The Low-Rank Alignment Control Surface
Geometry → function — what alignment tuning's control surface looks like, and what it does.
Alignment / preference post-training does not rewrite a language model uniformly. It concentrates its weight update into a thin, low-rank surface on the attention projections. This research track studies that low-rank alignment control surface from two sides.
Geometry. The alignment update has a task-intrinsic stable rank — a low, roughly constant rank, flat across model width and stable from GPT-NeoX to Llama-style architectures. What the surface looks like.

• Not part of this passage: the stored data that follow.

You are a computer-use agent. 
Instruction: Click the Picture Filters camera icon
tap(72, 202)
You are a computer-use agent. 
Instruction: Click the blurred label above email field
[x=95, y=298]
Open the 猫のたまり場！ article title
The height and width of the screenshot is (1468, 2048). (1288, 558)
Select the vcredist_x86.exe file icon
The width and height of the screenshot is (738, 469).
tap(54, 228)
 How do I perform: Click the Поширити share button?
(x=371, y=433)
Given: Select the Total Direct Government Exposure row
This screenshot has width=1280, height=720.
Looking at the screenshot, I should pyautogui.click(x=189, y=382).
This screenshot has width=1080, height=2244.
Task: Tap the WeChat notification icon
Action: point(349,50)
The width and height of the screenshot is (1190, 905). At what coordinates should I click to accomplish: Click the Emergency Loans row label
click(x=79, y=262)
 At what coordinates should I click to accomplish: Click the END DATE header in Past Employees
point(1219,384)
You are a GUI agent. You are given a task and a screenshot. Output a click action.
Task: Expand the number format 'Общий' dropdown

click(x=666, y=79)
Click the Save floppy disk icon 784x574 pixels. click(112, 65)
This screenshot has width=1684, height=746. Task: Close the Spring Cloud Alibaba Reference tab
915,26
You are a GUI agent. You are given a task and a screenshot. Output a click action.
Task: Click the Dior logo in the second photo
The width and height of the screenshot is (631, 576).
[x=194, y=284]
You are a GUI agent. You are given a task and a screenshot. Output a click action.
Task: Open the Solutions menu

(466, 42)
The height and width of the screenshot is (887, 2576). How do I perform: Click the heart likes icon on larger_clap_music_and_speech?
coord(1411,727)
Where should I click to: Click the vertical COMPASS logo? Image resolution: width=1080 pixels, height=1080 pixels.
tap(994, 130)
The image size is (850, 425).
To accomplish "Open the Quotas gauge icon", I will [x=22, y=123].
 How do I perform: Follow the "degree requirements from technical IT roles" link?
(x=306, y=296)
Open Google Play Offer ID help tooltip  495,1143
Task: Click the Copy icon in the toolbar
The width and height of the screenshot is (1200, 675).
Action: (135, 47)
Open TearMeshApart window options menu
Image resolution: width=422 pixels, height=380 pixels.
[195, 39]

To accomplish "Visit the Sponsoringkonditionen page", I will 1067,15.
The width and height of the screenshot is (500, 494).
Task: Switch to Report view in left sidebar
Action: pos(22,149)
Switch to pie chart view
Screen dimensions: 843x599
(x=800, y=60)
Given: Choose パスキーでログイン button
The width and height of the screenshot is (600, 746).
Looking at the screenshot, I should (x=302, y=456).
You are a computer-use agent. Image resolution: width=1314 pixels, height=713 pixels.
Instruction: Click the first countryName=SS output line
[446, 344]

Function. On a controlled petri-dish, that surface implements a role-conditioned capability gate — a mechanism that, conditioned on the active role, suppresses the actions the role may not perform. The gate is installable, low-rank, depth-diffuse, and reaches free-generation behavior — but does not compositionally generalize to roles defined by unseen permission combinations. What the surface does.
The track’s title-level thesis:
Contrastive post-training can install behavioral primitive role gates, but does not automatically induce a compositional binding layer from custom roles to canonical permission vectors.
The two halves
- Explainer -> — the same approach in non-technical language, with office-label analogies and diagrams.
- Geometry → — the task-intrinsic stable-rank floor (lazy-rudder) and its cross-architecture replication (LRS1).
- Function → — the role-provenance capability gate: the RPCG experiment ladder, install through compositional boundary.
- Lean → — the machine-checked descriptive formalization of the gate’s ablation structure.
Papers on this track
- Behavioral Role Gates Without Compositional Binding — the role-provenance
manuscript (
papers/role-provenance/), draft. - Lazy Rudder — the task-intrinsic stable-rank study (geometry root).
This is one microsite for the whole track, not one per paper; it grows as the track adds papers (next: the canonical-policy-IR / binding-layer program).